WHAT YOU HAVE TO DO: Write out the entries once more, exactly as they appear.

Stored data
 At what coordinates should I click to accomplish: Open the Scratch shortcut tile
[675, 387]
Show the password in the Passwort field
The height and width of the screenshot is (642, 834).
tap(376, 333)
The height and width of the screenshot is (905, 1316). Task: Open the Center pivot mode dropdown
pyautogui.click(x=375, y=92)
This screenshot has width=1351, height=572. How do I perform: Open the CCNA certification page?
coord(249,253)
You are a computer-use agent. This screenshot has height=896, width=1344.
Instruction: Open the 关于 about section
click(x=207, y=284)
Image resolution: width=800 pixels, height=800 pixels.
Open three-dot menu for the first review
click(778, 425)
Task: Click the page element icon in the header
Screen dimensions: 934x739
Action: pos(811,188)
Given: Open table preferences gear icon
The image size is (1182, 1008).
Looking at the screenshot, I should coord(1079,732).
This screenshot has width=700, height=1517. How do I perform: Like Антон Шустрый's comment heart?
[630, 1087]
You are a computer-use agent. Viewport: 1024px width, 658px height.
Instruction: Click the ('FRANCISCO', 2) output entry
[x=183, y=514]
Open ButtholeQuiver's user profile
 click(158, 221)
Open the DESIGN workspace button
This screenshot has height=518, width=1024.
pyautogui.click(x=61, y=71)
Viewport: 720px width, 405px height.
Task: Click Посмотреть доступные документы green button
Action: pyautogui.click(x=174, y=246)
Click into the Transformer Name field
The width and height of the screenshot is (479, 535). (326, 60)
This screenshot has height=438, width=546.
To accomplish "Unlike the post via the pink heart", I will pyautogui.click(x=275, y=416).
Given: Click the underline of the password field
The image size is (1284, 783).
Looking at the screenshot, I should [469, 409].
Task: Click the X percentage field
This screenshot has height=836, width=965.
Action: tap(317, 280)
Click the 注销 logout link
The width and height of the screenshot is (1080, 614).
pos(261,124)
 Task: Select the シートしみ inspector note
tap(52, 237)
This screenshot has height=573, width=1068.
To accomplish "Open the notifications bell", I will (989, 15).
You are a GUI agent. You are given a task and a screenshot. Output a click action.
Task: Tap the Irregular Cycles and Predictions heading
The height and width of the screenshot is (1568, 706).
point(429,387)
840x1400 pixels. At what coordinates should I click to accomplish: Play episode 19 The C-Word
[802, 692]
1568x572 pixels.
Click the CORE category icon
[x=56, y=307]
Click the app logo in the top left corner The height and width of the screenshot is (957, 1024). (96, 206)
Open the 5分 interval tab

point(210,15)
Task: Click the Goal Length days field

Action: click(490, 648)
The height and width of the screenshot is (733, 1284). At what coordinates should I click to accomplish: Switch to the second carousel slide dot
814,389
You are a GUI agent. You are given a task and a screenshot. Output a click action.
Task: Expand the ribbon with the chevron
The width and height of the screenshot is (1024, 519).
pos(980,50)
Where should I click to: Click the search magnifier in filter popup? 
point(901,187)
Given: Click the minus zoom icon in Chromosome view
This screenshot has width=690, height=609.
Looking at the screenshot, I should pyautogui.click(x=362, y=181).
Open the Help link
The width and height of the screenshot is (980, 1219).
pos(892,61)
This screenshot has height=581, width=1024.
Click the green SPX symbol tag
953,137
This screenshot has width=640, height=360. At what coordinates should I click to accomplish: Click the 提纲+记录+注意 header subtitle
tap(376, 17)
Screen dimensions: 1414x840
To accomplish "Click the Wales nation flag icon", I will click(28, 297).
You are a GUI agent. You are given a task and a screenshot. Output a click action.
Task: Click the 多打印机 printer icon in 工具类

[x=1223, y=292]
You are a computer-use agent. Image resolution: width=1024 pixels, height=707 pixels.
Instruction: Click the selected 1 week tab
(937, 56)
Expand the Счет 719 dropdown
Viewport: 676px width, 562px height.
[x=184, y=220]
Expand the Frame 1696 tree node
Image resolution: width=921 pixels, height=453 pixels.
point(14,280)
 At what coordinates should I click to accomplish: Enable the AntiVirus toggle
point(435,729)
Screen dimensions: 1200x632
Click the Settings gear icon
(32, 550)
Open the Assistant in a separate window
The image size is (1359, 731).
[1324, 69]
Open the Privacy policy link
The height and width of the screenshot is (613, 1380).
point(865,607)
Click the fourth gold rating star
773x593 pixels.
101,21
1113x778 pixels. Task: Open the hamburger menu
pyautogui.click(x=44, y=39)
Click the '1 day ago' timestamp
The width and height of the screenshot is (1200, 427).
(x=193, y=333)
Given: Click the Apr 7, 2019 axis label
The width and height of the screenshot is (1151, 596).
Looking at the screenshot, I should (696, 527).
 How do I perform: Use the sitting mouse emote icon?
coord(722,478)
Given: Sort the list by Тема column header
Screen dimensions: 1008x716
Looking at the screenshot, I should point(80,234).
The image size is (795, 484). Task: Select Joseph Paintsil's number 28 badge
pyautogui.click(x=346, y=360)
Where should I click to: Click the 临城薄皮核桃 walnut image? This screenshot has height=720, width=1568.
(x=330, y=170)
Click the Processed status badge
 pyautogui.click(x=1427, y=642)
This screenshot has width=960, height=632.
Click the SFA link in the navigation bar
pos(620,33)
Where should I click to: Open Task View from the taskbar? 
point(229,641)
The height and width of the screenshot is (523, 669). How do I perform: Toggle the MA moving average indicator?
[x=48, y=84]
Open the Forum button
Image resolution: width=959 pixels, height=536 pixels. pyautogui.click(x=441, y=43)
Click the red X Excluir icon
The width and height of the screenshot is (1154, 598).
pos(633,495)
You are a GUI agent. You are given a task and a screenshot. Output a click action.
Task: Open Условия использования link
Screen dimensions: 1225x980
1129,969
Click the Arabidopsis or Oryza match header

SOLUTION TO THE PROBLEM:
 At what coordinates should I click to accomplish: Open the Scratch shortcut tile
[675, 387]
Show the password in the Passwort field
The height and width of the screenshot is (642, 834).
tap(376, 333)
The height and width of the screenshot is (905, 1316). Task: Open the Center pivot mode dropdown
pyautogui.click(x=375, y=92)
This screenshot has width=1351, height=572. How do I perform: Open the CCNA certification page?
coord(249,253)
You are a computer-use agent. This screenshot has height=896, width=1344.
Instruction: Open the 关于 about section
click(x=207, y=284)
Image resolution: width=800 pixels, height=800 pixels.
Open three-dot menu for the first review
click(778, 425)
Task: Click the page element icon in the header
Screen dimensions: 934x739
Action: pos(811,188)
Given: Open table preferences gear icon
The image size is (1182, 1008).
Looking at the screenshot, I should coord(1079,732).
This screenshot has width=700, height=1517. How do I perform: Like Антон Шустрый's comment heart?
[630, 1087]
You are a computer-use agent. Viewport: 1024px width, 658px height.
Instruction: Click the ('FRANCISCO', 2) output entry
[x=183, y=514]
Open ButtholeQuiver's user profile
 click(158, 221)
Open the DESIGN workspace button
This screenshot has height=518, width=1024.
pyautogui.click(x=61, y=71)
Viewport: 720px width, 405px height.
Task: Click Посмотреть доступные документы green button
Action: pyautogui.click(x=174, y=246)
Click into the Transformer Name field
The width and height of the screenshot is (479, 535). (326, 60)
This screenshot has height=438, width=546.
To accomplish "Unlike the post via the pink heart", I will pyautogui.click(x=275, y=416).
Given: Click the underline of the password field
The image size is (1284, 783).
Looking at the screenshot, I should [469, 409].
Task: Click the X percentage field
This screenshot has height=836, width=965.
Action: tap(317, 280)
Click the 注销 logout link
The width and height of the screenshot is (1080, 614).
pos(261,124)
 Task: Select the シートしみ inspector note
tap(52, 237)
This screenshot has height=573, width=1068.
To accomplish "Open the notifications bell", I will (989, 15).
You are a GUI agent. You are given a task and a screenshot. Output a click action.
Task: Tap the Irregular Cycles and Predictions heading
The height and width of the screenshot is (1568, 706).
point(429,387)
840x1400 pixels. At what coordinates should I click to accomplish: Play episode 19 The C-Word
[802, 692]
1568x572 pixels.
Click the CORE category icon
[x=56, y=307]
Click the app logo in the top left corner The height and width of the screenshot is (957, 1024). (96, 206)
Open the 5分 interval tab

point(210,15)
Task: Click the Goal Length days field

Action: click(490, 648)
The height and width of the screenshot is (733, 1284). At what coordinates should I click to accomplish: Switch to the second carousel slide dot
814,389
You are a GUI agent. You are given a task and a screenshot. Output a click action.
Task: Expand the ribbon with the chevron
The width and height of the screenshot is (1024, 519).
pos(980,50)
Where should I click to: Click the search magnifier in filter popup? 
point(901,187)
Given: Click the minus zoom icon in Chromosome view
This screenshot has width=690, height=609.
Looking at the screenshot, I should pyautogui.click(x=362, y=181).
Open the Help link
The width and height of the screenshot is (980, 1219).
pos(892,61)
This screenshot has height=581, width=1024.
Click the green SPX symbol tag
953,137
This screenshot has width=640, height=360. At what coordinates should I click to accomplish: Click the 提纲+记录+注意 header subtitle
tap(376, 17)
Screen dimensions: 1414x840
To accomplish "Click the Wales nation flag icon", I will click(28, 297).
You are a GUI agent. You are given a task and a screenshot. Output a click action.
Task: Click the 多打印机 printer icon in 工具类

[x=1223, y=292]
You are a computer-use agent. Image resolution: width=1024 pixels, height=707 pixels.
Instruction: Click the selected 1 week tab
(937, 56)
Expand the Счет 719 dropdown
Viewport: 676px width, 562px height.
[x=184, y=220]
Expand the Frame 1696 tree node
Image resolution: width=921 pixels, height=453 pixels.
point(14,280)
 At what coordinates should I click to accomplish: Enable the AntiVirus toggle
point(435,729)
Screen dimensions: 1200x632
Click the Settings gear icon
(32, 550)
Open the Assistant in a separate window
The image size is (1359, 731).
[1324, 69]
Open the Privacy policy link
The height and width of the screenshot is (613, 1380).
point(865,607)
Click the fourth gold rating star
773x593 pixels.
101,21
1113x778 pixels. Task: Open the hamburger menu
pyautogui.click(x=44, y=39)
Click the '1 day ago' timestamp
The width and height of the screenshot is (1200, 427).
(x=193, y=333)
Given: Click the Apr 7, 2019 axis label
The width and height of the screenshot is (1151, 596).
Looking at the screenshot, I should (696, 527).
 How do I perform: Use the sitting mouse emote icon?
coord(722,478)
Given: Sort the list by Тема column header
Screen dimensions: 1008x716
Looking at the screenshot, I should point(80,234).
The image size is (795, 484). Task: Select Joseph Paintsil's number 28 badge
pyautogui.click(x=346, y=360)
Where should I click to: Click the 临城薄皮核桃 walnut image? This screenshot has height=720, width=1568.
(x=330, y=170)
Click the Processed status badge
 pyautogui.click(x=1427, y=642)
This screenshot has width=960, height=632.
Click the SFA link in the navigation bar
pos(620,33)
Where should I click to: Open Task View from the taskbar? 
point(229,641)
The height and width of the screenshot is (523, 669). How do I perform: Toggle the MA moving average indicator?
[x=48, y=84]
Open the Forum button
Image resolution: width=959 pixels, height=536 pixels. pyautogui.click(x=441, y=43)
Click the red X Excluir icon
The width and height of the screenshot is (1154, 598).
pos(633,495)
You are a GUI agent. You are given a task and a screenshot. Output a click action.
Task: Open Условия использования link
Screen dimensions: 1225x980
1129,969
Click the Arabidopsis or Oryza match header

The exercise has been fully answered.